▶ Text section:
· · ·

The West End Preview of the 123rd Annual Varsity Show is its traditional mini-revue of a handful of out-of-context scenes that only lightly graze its top-secret plot – in other words, the Preview is by no means fully indicative of the finished product we’ll experience in April.  That said, it was pretty easy to glean the tone the team aimed for this go-round: staunchly traditional.  One understands that writing the show is naturally a balancing act – don’t stay too safe, but don’t frolic too far from the tried-and-true – so one gives writers Amelia Arnold (BC ‘17) and Mark Lerner (CC ‘18) credit where it’s due.  However, will they write a Veesh that’s dependable but not defanged, bouncy but not bloodless?  After this enjoyable but uneven preview, it’s a tough call.

· · ·

[Stored dataset items]
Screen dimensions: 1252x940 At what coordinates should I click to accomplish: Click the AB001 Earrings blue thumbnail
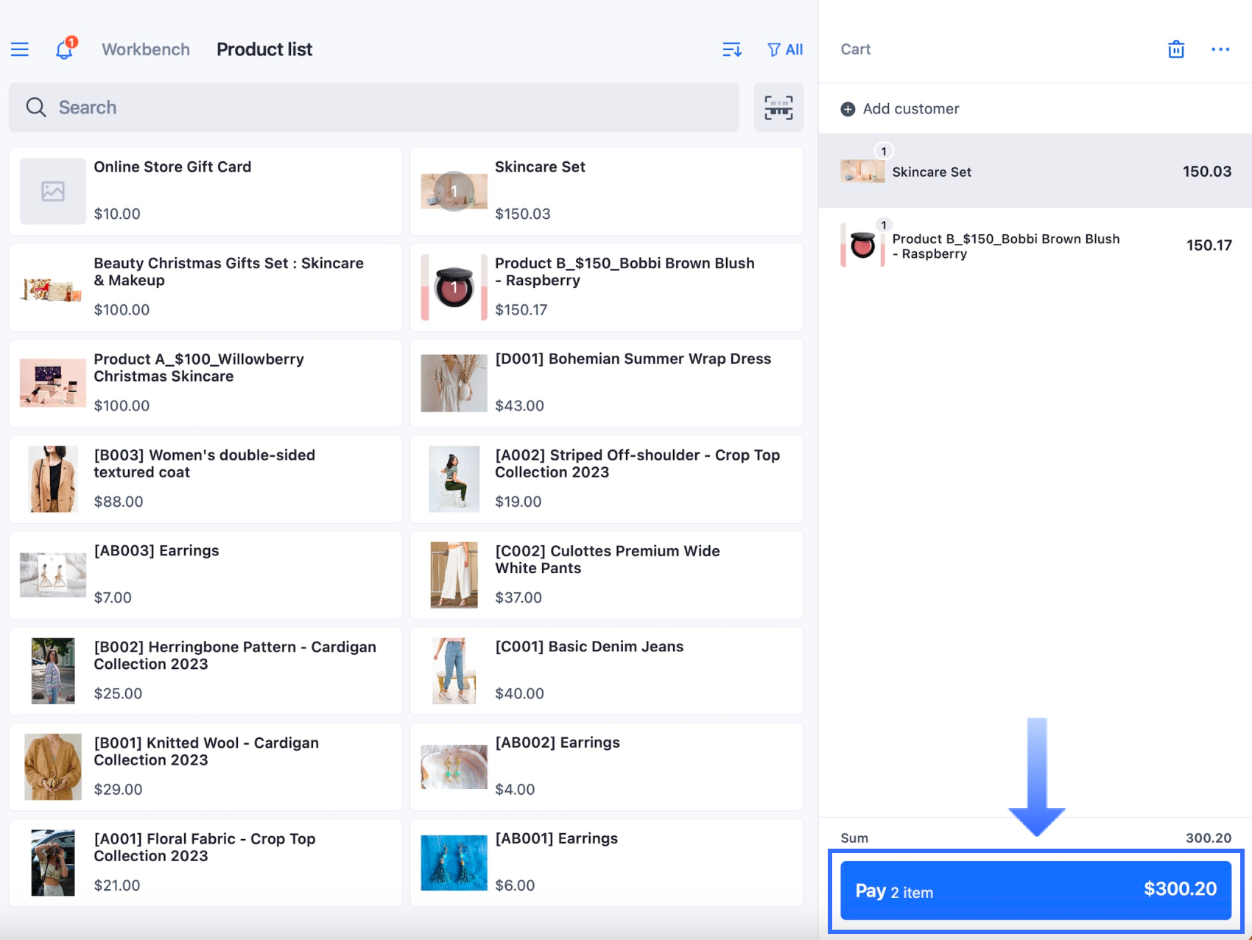click(454, 863)
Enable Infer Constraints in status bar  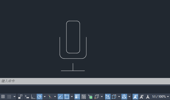[20, 97]
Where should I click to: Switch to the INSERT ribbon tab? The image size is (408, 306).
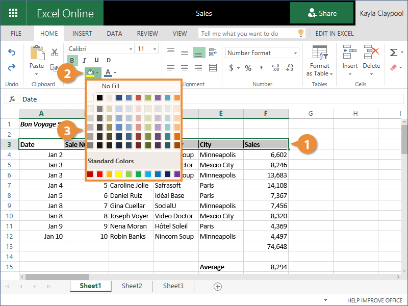point(82,34)
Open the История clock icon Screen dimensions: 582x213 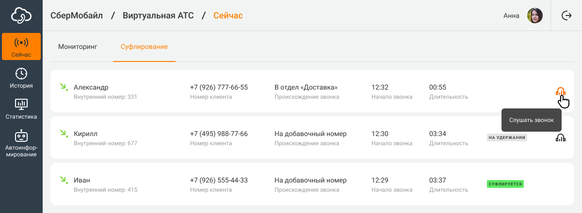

· · ·

▶ Problem set:
1) According to the Varsity Show review above, what tone did the team aim for this time?
2) Write the next part of the Varsity Show review, picking up after its final sentence.

▶ Task-by-task answers:
1) Staunchly traditional.

2)
At the top of the show, we are greeted by a gruff, gravelly emcee in Public Safety VP James McShane (an engaging Jacob Kaplan, CC ‘20), who, in true Officer Krupke fashion, warns us of the insidious “animalis[m]” of the footloose, if not fancy-free, Columbia students tainting his fair institution; this framing device heavily hints at what may be the main thrust of this year’s Varsity Show (as with many that have come before): the Man vs. Those Damn Kids.  Rather than settling into pastimes like “Yahtzee over yogurt pretzels,” the whippersnappers want sex!  They want drugs!  They want…elaborate dance breaks!  A winning meta-wink, wherein Kaplan compares musical theatre choreography to doing whippets, indicates a refreshing self-awareness that helps carry a lot of the moments in this Preview; after all, there’s no way a full-tilt musical interlude about Surf-N-Turf Day at John Jay can fly without being cut with at least a little bit of irony.  (A bon mot?  A cast member hoists a plate aloft and marvels at “how high the steaks are.”  Ba-dum-tssh.)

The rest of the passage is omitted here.